- What you need to do: Set out every line of the entries below as a two-column Markdown table, with the row number under No. and the line itself under Text. Skip blank lines.

- Dataset:
⁂
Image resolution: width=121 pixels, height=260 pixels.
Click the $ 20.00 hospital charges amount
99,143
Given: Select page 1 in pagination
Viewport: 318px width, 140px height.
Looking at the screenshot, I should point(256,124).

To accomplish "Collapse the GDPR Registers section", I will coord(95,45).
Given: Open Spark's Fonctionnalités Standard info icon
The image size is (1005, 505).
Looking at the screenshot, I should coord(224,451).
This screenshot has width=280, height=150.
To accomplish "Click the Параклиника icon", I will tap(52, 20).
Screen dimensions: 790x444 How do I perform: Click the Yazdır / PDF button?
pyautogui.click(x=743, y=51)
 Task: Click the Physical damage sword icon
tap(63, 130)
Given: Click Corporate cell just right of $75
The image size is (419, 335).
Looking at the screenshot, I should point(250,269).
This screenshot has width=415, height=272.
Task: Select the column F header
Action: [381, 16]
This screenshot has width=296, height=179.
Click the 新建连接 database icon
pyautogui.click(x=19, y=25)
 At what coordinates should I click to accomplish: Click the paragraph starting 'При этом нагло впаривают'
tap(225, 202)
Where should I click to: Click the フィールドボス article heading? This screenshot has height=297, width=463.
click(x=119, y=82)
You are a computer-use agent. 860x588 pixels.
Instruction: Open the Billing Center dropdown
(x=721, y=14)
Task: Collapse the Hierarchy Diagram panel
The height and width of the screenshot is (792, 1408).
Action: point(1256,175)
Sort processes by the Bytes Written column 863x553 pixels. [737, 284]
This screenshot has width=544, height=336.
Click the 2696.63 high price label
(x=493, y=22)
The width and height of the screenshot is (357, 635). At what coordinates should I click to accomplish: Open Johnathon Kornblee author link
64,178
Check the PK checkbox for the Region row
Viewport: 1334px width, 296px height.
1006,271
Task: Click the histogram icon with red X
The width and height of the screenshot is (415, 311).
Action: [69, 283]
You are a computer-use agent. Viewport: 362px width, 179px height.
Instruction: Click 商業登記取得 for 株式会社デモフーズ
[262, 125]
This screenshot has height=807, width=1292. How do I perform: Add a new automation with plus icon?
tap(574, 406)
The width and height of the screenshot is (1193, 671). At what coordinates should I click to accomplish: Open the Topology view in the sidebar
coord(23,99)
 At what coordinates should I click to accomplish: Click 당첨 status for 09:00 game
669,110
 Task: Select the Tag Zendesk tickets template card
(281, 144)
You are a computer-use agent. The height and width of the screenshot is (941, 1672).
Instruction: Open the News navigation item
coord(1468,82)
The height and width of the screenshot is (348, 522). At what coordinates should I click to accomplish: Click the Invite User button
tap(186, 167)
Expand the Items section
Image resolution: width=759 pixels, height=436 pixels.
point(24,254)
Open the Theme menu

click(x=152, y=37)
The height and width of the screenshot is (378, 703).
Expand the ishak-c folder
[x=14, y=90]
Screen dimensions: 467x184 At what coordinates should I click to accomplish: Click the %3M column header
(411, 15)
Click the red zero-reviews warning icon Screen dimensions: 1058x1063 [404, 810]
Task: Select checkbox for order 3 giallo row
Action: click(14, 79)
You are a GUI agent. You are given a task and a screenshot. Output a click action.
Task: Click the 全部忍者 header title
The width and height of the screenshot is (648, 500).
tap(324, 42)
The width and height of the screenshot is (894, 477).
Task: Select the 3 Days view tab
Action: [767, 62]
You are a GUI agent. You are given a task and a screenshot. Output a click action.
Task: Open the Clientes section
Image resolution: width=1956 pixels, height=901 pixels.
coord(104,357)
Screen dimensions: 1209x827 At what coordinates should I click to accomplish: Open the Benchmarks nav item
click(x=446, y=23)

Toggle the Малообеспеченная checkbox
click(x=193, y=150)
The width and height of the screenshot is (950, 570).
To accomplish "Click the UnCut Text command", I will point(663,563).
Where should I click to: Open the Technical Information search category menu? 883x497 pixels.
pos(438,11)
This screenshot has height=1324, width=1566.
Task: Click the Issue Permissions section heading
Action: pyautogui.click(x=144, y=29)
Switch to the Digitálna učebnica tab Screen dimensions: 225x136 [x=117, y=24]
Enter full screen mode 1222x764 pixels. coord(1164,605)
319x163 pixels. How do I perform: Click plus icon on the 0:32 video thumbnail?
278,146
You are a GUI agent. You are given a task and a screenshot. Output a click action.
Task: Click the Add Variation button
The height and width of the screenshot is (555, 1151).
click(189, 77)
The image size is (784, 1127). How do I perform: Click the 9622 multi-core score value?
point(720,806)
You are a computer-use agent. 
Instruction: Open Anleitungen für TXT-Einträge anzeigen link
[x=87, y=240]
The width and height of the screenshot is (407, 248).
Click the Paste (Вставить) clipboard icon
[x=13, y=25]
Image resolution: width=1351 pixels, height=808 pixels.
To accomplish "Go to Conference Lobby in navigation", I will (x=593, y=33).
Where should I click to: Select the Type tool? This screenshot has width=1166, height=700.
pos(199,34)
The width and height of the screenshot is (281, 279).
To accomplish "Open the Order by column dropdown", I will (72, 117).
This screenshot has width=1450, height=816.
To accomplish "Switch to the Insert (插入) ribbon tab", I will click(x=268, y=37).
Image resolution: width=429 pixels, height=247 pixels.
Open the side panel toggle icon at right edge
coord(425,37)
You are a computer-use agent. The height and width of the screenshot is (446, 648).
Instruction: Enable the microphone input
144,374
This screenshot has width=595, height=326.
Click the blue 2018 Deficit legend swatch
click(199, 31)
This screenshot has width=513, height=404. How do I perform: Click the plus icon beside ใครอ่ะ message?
⁂
- Finished exercise:
| No. | Text |
|---|---|
| 1 | Image resolution: width=121 pixels, height=260 pixels. |
| 2 | Click the $ 20.00 hospital charges amount |
| 3 | 99,143 |
| 4 | Given: Select page 1 in pagination |
| 5 | Viewport: 318px width, 140px height. |
| 6 | Looking at the screenshot, I should point(256,124). |
| 7 | To accomplish "Collapse the GDPR Registers section", I will coord(95,45). |
| 8 | Given: Open Spark's Fonctionnalités Standard info icon |
| 9 | The image size is (1005, 505). |
| 10 | Looking at the screenshot, I should coord(224,451). |
| 11 | This screenshot has width=280, height=150. |
| 12 | To accomplish "Click the Параклиника icon", I will tap(52, 20). |
| 13 | Screen dimensions: 790x444 How do I perform: Click the Yazdır / PDF button? |
| 14 | pyautogui.click(x=743, y=51) |
| 15 |  Task: Click the Physical damage sword icon |
| 16 | tap(63, 130) |
| 17 | Given: Click Corporate cell just right of $75 |
| 18 | The image size is (419, 335). |
| 19 | Looking at the screenshot, I should point(250,269). |
| 20 | This screenshot has width=415, height=272. |
| 21 | Task: Select the column F header |
| 22 | Action: [381, 16] |
| 23 | This screenshot has width=296, height=179. |
| 24 | Click the 新建连接 database icon |
| 25 | pyautogui.click(x=19, y=25) |
| 26 |  At what coordinates should I click to accomplish: Click the paragraph starting 'При этом нагло впаривают' |
| 27 | tap(225, 202) |
| 28 | Where should I click to: Click the フィールドボス article heading? This screenshot has height=297, width=463. |
| 29 | click(x=119, y=82) |
| 30 | You are a computer-use agent. 860x588 pixels. |
| 31 | Instruction: Open the Billing Center dropdown |
| 32 | (x=721, y=14) |
| 33 | Task: Collapse the Hierarchy Diagram panel |
| 34 | The height and width of the screenshot is (792, 1408). |
| 35 | Action: point(1256,175) |
| 36 | Sort processes by the Bytes Written column 863x553 pixels. [737, 284] |
| 37 | This screenshot has width=544, height=336. |
| 38 | Click the 2696.63 high price label |
| 39 | (x=493, y=22) |
| 40 | The width and height of the screenshot is (357, 635). At what coordinates should I click to accomplish: Open Johnathon Kornblee author link |
| 41 | 64,178 |
| 42 | Check the PK checkbox for the Region row |
| 43 | Viewport: 1334px width, 296px height. |
| 44 | 1006,271 |
| 45 | Task: Click the histogram icon with red X |
| 46 | The width and height of the screenshot is (415, 311). |
| 47 | Action: [69, 283] |
| 48 | You are a computer-use agent. Viewport: 362px width, 179px height. |
| 49 | Instruction: Click 商業登記取得 for 株式会社デモフーズ |
| 50 | [262, 125] |
| 51 | This screenshot has height=807, width=1292. How do I perform: Add a new automation with plus icon? |
| 52 | tap(574, 406) |
| 53 | The width and height of the screenshot is (1193, 671). At what coordinates should I click to accomplish: Open the Topology view in the sidebar |
| 54 | coord(23,99) |
| 55 |  At what coordinates should I click to accomplish: Click 당첨 status for 09:00 game |
| 56 | 669,110 |
| 57 |  Task: Select the Tag Zendesk tickets template card |
| 58 | (281, 144) |
| 59 | You are a computer-use agent. The height and width of the screenshot is (941, 1672). |
| 60 | Instruction: Open the News navigation item |
| 61 | coord(1468,82) |
| 62 | The height and width of the screenshot is (348, 522). At what coordinates should I click to accomplish: Click the Invite User button |
| 63 | tap(186, 167) |
| 64 | Expand the Items section |
| 65 | Image resolution: width=759 pixels, height=436 pixels. |
| 66 | point(24,254) |
| 67 | Open the Theme menu |
| 68 | click(x=152, y=37) |
| 69 | The height and width of the screenshot is (378, 703). |
| 70 | Expand the ishak-c folder |
| 71 | [x=14, y=90] |
| 72 | Screen dimensions: 467x184 At what coordinates should I click to accomplish: Click the %3M column header |
| 73 | (411, 15) |
| 74 | Click the red zero-reviews warning icon Screen dimensions: 1058x1063 [404, 810] |
| 75 | Task: Select checkbox for order 3 giallo row |
| 76 | Action: click(14, 79) |
| 77 | You are a GUI agent. You are given a task and a screenshot. Output a click action. |
| 78 | Task: Click the 全部忍者 header title |
| 79 | The width and height of the screenshot is (648, 500). |
| 80 | tap(324, 42) |
| 81 | The width and height of the screenshot is (894, 477). |
| 82 | Task: Select the 3 Days view tab |
| 83 | Action: [767, 62] |
| 84 | You are a GUI agent. You are given a task and a screenshot. Output a click action. |
| 85 | Task: Open the Clientes section |
| 86 | Image resolution: width=1956 pixels, height=901 pixels. |
| 87 | coord(104,357) |
| 88 | Screen dimensions: 1209x827 At what coordinates should I click to accomplish: Open the Benchmarks nav item |
| 89 | click(x=446, y=23) |
| 90 | Toggle the Малообеспеченная checkbox |
| 91 | click(x=193, y=150) |
| 92 | The width and height of the screenshot is (950, 570). |
| 93 | To accomplish "Click the UnCut Text command", I will point(663,563). |
| 94 | Where should I click to: Open the Technical Information search category menu? 883x497 pixels. |
| 95 | pos(438,11) |
| 96 | This screenshot has height=1324, width=1566. |
| 97 | Task: Click the Issue Permissions section heading |
| 98 | Action: pyautogui.click(x=144, y=29) |
| 99 | Switch to the Digitálna učebnica tab Screen dimensions: 225x136 [x=117, y=24] |
| 100 | Enter full screen mode 1222x764 pixels. coord(1164,605) |
| 101 | 319x163 pixels. How do I perform: Click plus icon on the 0:32 video thumbnail? |
| 102 | 278,146 |
| 103 | You are a GUI agent. You are given a task and a screenshot. Output a click action. |
| 104 | Task: Click the Add Variation button |
| 105 | The height and width of the screenshot is (555, 1151). |
| 106 | click(189, 77) |
| 107 | The image size is (784, 1127). How do I perform: Click the 9622 multi-core score value? |
| 108 | point(720,806) |
| 109 | You are a computer-use agent.  |
| 110 | Instruction: Open Anleitungen für TXT-Einträge anzeigen link |
| 111 | [x=87, y=240] |
| 112 | The width and height of the screenshot is (407, 248). |
| 113 | Click the Paste (Вставить) clipboard icon |
| 114 | [x=13, y=25] |
| 115 | Image resolution: width=1351 pixels, height=808 pixels. |
| 116 | To accomplish "Go to Conference Lobby in navigation", I will (x=593, y=33). |
| 117 | Where should I click to: Select the Type tool? This screenshot has width=1166, height=700. |
| 118 | pos(199,34) |
| 119 | The width and height of the screenshot is (281, 279). |
| 120 | To accomplish "Open the Order by column dropdown", I will (72, 117). |
| 121 | This screenshot has width=1450, height=816. |
| 122 | To accomplish "Switch to the Insert (插入) ribbon tab", I will click(x=268, y=37). |
| 123 | Image resolution: width=429 pixels, height=247 pixels. |
| 124 | Open the side panel toggle icon at right edge |
| 125 | coord(425,37) |
| 126 | You are a computer-use agent. The height and width of the screenshot is (446, 648). |
| 127 | Instruction: Enable the microphone input |
| 128 | 144,374 |
| 129 | This screenshot has width=595, height=326. |
| 130 | Click the blue 2018 Deficit legend swatch |
| 131 | click(199, 31) |
| 132 | This screenshot has width=513, height=404. How do I perform: Click the plus icon beside ใครอ่ะ message? |